A couple weeks ago, we shared some key takeaways learned from implementing our new Pooled Fund grant criteria focused on increasing equity and reducing disparities in Washington State. Today, in an effort to continue transparency in our grantmaking, we are sharing the specific changes we made to the grant criteria for the 2020 grant process.
We made these changes in response to feedback from members, nonprofits, and community leaders. In general, the criteria are not significantly different than those used last year, but we did draft additional definitions and added to the FAQs on our website in order to provide more clarity about the terms used. We hope that these changes will enable potential applicants to more easily understand their fit with our priorities. We also hope that members of our Grant Committee will find this additional guidance helpful during their deliberative process next year.
For our 2020 grantmaking year, we are inviting Letters of Inquiry from any organization that meets all the following criteria:
- Is focused on providing services to people affected by inequity due to race, gender identity, and/or other characteristics historically linked to discrimination and/or exclusion.
- Is accountable to the people being served. “Accountable” can mean one or more of the following:
- Ensures that people being served are visibly leading;
- Develops leadership of the people being served;
- Engages the people being served in ongoing decision-making, planning and assessment; and/or
- Draws on the strengths, assets, and lived experience of the people being served to achieve the long-term goals of reducing disparities and increasing equity.
- Has the expertise to do the work. “Expertise” includes being able to demonstrate both of the following:
- An understanding of the root causes of the issues facing the people being served.

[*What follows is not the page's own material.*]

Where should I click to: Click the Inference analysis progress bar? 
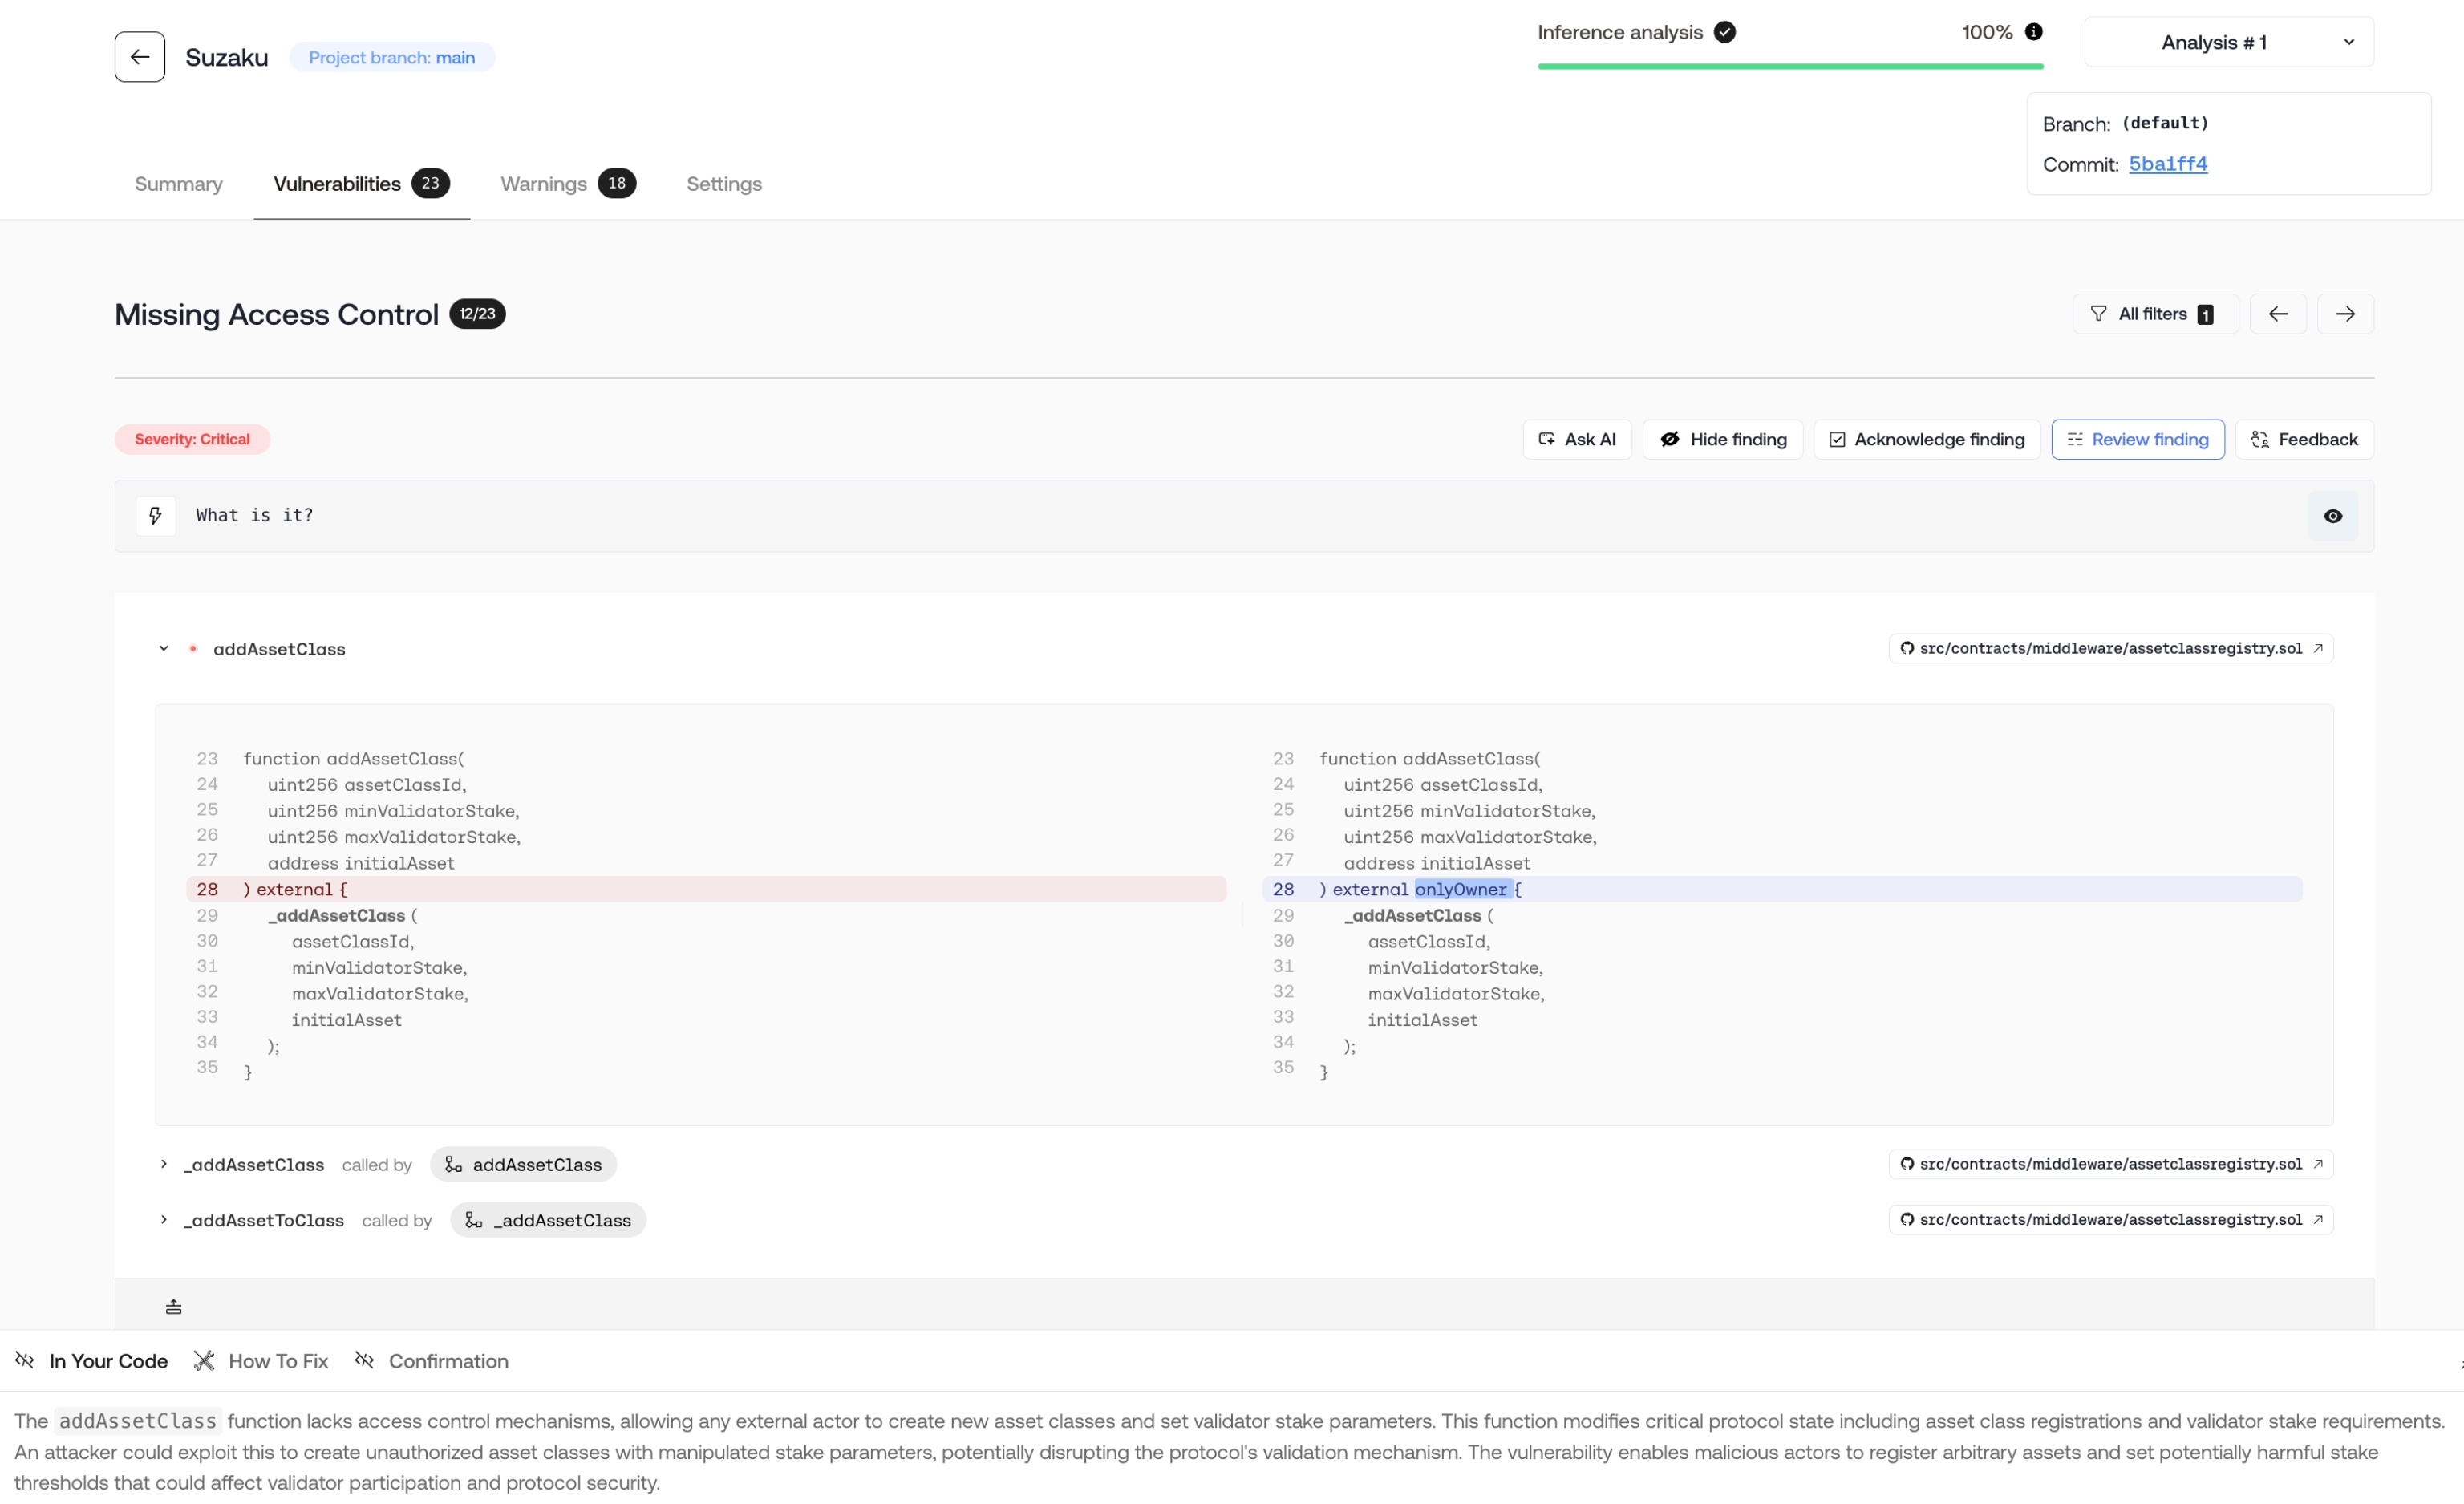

- Lived experience and/or a track record of success in reducing disparities and/or achieving more equitable outcomes
In the first element of our criteria, we are looking for organizations focused on providing services to communities affected by inequity due to race, gender identity, and/or other characteristics historically linked to discrimination and/or exclusion. One of the questions we heard frequently last year was what we meant by “and/or other characteristics historically linked to discrimination and/or exclusion.” What does that look like to WA Women’s Fdn? Is poverty or socioeconomic status considered a form of discrimination? We know that there are many forms of discrimination, exclusion, and oppression, and also acknowledge the intersectional nature of this discrimination. While we are prioritizing funding for services to communities affected by discrimination on the basis of their race and/or gender identity, we understand that discrimination also does occur – and has historically occurred in our country – on the basis of socioeconomic class, religion, disability, sexual orientation, country of origin, immigration status, age, or any combination of these characteristics, and this discrimination results in inequity.
In reflecting on the feedback we received, we also realized we need to be clearer about our priority around funding intentional programing for people affected by inequity. We are looking for organizations that intentionally work with people affected by inequity, not organizations that work with the general population, and thus, happen to provide services to people affected by inequity. We believe this focus on intentionally providing services to specific communities indicates an organization’s understanding of the disparities experienced by people affected by inequity and the organization’s resolve to help reduce these disparities.
In the third element of our criteria, we are looking for organizations with expertise in providing services to communities affected by inequity. We recognize that lived experience informs an organization’s ability to successfully accomplish goals around increasing equity and reducing disparities. In order to continue learning about lived experience in the context of expertise, we added it to the criteria as an alternative to the more traditional explanation of expertise as a track record of success.
Members, we invite you to learn more about our grant criteria at our upcoming event, Grant Criteria in Action, on October 17th. First, we will explain the criteria and our process for developing and refining it. Next, we will hear from a panel of community leaders about what this criteria looks like in their work. We’ll have time after each section for Q&A, so you can get all your questions answered.
Nonprofits, if you have further questions, we encourage you to attend one of our three fall information sessions. At these sessions, we’ll explain our grant process and give you an opportunity to hear from staff, volunteer leadership, and current WA Women’s Fdn grantees. We also posted the following new FAQs on the “For Nonprofits” section of our website for easy reference:
Frequently Asked Questions
Does WA Women’s Fdn fund Diversity, Equity, and Inclusion (DEI) initiatives? While we believe that integrating DEI practices into your work is key for all organizations, for this grant process we are focused on organizations that already meet the above criteria. For that reason we are not funding DEI initiatives with this grant.
Does my organization need to meet all three elements of the grant criteria? Yes, we believe that all three elements will help us assess an organization’s fit with our goal of funding organizations working to increase equity and reduce disparities in Washington State.
My organization is open to everyone, and because of that, we do provide services to people affected by inequity. Does that work? We are looking for organizations that intentionally work with people affected by inequity, not organizations that work with the general population, and thus, happen to provide services to people affected by inequity. We believe this focus on providing services to specific communities indicates your organization’s understanding of the disparities experienced by people affected by inequity and your organization’s resolve to help reduce these disparities.
What do you mean by providing services? We know that services can include many different kinds of community support. If you consider your work to be service providing, please apply and make the case. We will not be funding advocacy work with this grant process.